Delft is popular with foreign students. Photo: Depositphotos Delft is popular with foreign students. Photo: Depositphotos

SINT MAARTEN/THE NETHERLANDS – Foreign students in the Netherlands will be offered help in learning Dutch, and students from outside the EU may face higher fees, if new proposals on dealing with the internationalisation of the Dutch higher education system come into force.

Education minister Ingrid van Engelshoven said on Friday that she wanted to reduce the growth in the numbers of foreign students at Dutch universities and hbo colleges.

They now account for some 11.5% of the total student body, twice the number 10 years ago. There has been mounting concern in the Netherlands about the number of foreign students attending Dutch university and college courses, prompting many degrees to be only offered in English.

And last year, Dutch universities published a document calling for the number of courses given in English to be capped in an attempt to contain the growing number of international students.

Court

Although students from other countries contribute to the Dutch economy, labour market and academia, this must not be allowed to go ‘too far’, the minister said. In particular, the growth in English language course may have a negative impact on Dutch student’s language skills, the minister said in a statement.

‘As culture minister, I am attached to Dutch,’ Engelshoven said. Ministry research shows that the growth in international student numbers is putting pressure on the financing, quality and accessibility of education, she said.

‘To bring in more balance, the cabinet wants to revise the rules for offering non-Dutch language education,’ the minister said. Departments which want to offer a substantial part of their courses in other languages than Dutch must prove that this has added value for students, she said.

Foreign students will also be offered Dutch courses, which will also encourage them to remain in the Netherlands after graduation and contribute to the Dutch economy.

Higher fees

The minister also plans to bring in minimum fees for students from outside the European Economic Area, to make sure that they do not adversely impact university financing.

These would be in line with the maximum fees paid by EEA students. According to website Science Guide, bachelor students from outside the EEA would pay at least €7,612 in tuition fees, or €15,178 if attending a university of technology.

Master programmes will cost a minimum of €29,452 year. The number of foreign students coming to the Netherlands is five times higher than the number of Dutch students who spent part of their course time abroad.

To counteract this, the number of Holland Scholarship grants for foreign students will be cut and the number of grants for Dutch students abroad will be doubled to 1,540, the minister said.

Financial benefits

Research published by the government’s CPB think-tank last week showed that foreign students do generate hundreds of thousands of euros for the treasury.

Even after the cost of sending Dutch students abroad is deducted from the total, foreign students from outside the EU generate up to €94,000 each for the government, the CPB said.

This is because their fees are much higher and around 30% of them remain in the Netherlands after graduation, the CPB said. By contrast, EU students bring in between €7,000 and €15,000 each, and no more than 15% stay on after finishing their degree.

Nuffic

In July the government announced that it was reorganising Nuffic, the organisation set up to promote the internationalisation of the education system. The measures include cutting its budget and closing the 10 education support offices, located in countries as diverse as China, Russia, India and Turkey.

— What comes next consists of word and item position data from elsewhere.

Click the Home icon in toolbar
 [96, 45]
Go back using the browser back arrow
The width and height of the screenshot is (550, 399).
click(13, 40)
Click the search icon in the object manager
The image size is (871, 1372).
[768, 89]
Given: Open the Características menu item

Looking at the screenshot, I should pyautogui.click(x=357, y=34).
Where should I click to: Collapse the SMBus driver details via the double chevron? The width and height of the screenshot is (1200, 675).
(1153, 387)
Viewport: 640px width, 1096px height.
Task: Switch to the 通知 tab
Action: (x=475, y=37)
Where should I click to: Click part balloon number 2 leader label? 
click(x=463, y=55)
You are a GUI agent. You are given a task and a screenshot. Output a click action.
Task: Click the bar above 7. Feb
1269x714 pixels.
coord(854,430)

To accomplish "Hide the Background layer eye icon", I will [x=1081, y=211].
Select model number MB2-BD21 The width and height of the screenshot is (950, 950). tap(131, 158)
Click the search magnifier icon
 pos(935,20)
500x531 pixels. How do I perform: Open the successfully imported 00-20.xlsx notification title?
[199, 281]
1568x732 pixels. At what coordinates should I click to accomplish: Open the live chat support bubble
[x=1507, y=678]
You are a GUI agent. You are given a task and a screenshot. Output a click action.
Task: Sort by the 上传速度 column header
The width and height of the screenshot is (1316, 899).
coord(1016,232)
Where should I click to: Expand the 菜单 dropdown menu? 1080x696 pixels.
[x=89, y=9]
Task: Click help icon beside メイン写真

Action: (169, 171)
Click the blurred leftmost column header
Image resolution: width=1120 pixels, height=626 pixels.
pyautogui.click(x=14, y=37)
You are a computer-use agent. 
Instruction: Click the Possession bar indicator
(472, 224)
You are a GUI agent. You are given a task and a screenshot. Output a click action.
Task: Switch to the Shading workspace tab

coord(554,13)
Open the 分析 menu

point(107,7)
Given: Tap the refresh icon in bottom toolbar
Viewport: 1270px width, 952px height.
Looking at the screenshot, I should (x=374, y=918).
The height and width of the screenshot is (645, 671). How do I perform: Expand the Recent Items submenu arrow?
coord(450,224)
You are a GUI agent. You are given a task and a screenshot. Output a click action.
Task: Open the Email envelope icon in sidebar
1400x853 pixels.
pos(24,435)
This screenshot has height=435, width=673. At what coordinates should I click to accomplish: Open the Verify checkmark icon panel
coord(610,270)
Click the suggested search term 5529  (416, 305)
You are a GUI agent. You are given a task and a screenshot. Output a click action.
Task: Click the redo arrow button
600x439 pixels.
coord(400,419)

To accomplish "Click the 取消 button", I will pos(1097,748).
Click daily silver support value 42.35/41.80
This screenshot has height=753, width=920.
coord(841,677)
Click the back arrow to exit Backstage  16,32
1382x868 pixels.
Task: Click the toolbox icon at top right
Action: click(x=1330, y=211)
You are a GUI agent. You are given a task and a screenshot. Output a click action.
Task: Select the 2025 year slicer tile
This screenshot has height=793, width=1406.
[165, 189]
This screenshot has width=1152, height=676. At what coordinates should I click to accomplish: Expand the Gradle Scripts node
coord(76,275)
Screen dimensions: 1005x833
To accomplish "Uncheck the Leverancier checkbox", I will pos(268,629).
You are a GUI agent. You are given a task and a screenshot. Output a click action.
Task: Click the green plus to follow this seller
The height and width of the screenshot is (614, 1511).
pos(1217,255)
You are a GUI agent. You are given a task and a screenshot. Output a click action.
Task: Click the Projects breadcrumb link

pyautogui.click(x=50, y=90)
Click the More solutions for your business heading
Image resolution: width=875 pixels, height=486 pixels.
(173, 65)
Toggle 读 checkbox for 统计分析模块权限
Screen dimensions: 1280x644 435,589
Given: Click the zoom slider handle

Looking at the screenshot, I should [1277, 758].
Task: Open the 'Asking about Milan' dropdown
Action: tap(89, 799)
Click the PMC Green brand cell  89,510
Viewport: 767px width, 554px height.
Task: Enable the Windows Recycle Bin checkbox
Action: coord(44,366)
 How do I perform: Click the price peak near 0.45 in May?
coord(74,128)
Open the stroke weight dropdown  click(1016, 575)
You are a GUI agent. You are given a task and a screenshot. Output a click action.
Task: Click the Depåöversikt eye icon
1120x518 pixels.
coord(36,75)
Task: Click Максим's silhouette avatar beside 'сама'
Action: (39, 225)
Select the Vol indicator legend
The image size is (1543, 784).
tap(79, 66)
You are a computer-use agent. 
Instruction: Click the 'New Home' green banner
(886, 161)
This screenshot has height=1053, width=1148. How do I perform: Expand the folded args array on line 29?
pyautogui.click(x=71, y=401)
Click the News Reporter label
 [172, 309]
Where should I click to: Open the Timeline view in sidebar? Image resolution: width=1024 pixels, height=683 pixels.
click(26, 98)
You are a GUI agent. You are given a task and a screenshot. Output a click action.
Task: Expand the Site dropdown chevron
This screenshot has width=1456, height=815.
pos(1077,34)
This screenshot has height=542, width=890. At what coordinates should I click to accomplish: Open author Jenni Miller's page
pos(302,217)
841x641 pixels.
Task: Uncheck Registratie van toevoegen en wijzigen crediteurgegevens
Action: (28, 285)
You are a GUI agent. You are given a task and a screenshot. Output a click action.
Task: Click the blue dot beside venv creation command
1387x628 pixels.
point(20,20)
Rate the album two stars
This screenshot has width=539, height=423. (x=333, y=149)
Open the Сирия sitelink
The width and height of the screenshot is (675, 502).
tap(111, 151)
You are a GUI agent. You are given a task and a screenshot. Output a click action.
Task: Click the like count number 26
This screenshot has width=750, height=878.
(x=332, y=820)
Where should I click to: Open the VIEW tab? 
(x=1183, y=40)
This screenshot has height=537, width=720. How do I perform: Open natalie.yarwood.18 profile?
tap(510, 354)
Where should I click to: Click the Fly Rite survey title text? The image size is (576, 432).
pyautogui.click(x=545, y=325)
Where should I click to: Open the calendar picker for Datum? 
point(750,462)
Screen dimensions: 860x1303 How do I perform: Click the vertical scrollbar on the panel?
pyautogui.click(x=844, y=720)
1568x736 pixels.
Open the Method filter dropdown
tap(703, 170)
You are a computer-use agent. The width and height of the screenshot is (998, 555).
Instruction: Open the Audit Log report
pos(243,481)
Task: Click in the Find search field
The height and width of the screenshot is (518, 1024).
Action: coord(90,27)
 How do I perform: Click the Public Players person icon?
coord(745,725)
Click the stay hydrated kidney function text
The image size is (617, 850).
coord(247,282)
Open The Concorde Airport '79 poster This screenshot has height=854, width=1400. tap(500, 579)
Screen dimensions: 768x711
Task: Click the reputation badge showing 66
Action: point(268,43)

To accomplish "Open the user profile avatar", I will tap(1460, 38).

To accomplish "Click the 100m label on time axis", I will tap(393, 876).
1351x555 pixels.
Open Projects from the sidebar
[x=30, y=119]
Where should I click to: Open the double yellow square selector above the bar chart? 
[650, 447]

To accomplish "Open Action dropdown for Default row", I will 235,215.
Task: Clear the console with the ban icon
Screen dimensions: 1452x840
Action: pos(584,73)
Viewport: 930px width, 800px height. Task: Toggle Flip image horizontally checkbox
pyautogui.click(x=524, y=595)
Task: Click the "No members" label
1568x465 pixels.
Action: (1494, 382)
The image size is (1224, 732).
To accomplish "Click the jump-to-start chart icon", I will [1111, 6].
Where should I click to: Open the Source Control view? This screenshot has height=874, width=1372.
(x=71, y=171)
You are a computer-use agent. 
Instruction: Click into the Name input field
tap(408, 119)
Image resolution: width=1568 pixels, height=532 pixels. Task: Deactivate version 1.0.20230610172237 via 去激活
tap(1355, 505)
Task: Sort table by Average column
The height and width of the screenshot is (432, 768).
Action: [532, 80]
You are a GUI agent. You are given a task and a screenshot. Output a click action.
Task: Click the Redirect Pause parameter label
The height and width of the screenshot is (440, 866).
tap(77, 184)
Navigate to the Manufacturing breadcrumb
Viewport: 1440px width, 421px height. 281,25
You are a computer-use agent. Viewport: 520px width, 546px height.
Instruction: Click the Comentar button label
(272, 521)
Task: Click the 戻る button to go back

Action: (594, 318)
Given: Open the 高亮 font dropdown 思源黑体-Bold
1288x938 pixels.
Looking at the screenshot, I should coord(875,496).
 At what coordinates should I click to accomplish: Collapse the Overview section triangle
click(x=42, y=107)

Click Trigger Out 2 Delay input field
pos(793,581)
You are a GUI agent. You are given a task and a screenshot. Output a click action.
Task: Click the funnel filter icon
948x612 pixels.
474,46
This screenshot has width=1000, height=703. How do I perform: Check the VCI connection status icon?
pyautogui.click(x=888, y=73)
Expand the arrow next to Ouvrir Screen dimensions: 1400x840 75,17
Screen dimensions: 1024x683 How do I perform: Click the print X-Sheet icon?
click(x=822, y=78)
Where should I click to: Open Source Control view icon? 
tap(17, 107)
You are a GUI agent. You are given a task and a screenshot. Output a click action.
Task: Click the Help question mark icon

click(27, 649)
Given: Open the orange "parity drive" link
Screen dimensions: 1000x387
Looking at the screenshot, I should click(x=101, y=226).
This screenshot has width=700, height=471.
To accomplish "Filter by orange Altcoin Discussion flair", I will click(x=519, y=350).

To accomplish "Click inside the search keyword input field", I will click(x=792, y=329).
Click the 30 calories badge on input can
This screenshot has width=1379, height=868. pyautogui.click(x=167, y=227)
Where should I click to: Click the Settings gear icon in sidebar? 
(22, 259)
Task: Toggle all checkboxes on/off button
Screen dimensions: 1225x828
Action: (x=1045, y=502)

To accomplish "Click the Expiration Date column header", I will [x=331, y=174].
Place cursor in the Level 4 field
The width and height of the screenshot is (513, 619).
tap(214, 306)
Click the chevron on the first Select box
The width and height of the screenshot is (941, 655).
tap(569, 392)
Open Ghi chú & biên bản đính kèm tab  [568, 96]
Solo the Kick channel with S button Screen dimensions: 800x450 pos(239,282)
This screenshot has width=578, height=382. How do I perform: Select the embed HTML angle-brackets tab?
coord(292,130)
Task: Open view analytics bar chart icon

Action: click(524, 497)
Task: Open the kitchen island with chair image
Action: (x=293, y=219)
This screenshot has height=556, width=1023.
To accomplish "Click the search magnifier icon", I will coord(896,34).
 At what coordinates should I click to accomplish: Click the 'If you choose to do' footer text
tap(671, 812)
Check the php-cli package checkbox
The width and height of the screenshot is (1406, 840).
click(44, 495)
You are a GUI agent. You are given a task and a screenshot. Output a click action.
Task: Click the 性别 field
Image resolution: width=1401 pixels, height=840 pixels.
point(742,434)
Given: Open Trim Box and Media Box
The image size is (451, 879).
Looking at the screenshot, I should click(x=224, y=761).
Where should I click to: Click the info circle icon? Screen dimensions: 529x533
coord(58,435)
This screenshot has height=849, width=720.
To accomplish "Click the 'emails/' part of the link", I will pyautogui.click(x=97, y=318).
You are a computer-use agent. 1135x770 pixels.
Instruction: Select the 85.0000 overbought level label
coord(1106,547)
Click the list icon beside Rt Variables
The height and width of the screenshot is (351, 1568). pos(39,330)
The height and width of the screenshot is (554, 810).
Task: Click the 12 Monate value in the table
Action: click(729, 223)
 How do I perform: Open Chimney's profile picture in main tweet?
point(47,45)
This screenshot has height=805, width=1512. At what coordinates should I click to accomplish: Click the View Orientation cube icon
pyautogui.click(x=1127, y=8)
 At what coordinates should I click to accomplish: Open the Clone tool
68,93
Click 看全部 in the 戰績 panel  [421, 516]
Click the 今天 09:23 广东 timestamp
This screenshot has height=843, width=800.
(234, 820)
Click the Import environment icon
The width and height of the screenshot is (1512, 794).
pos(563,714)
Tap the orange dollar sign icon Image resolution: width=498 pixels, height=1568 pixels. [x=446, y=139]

‘Taken together, these developments will severely affect the activities through which we support education institutions in developing as well as strengthening high-quality internationalisation efforts, from primary and secondary education to vocational and higher education,’

Nuffic said in a statement. The 10 countries where the support offices are located sent nearly 14,000 students to Dutch colleges and universities in the last academic year, Trouw said. The Netherlands is particularly popular with Indian and Chinese students.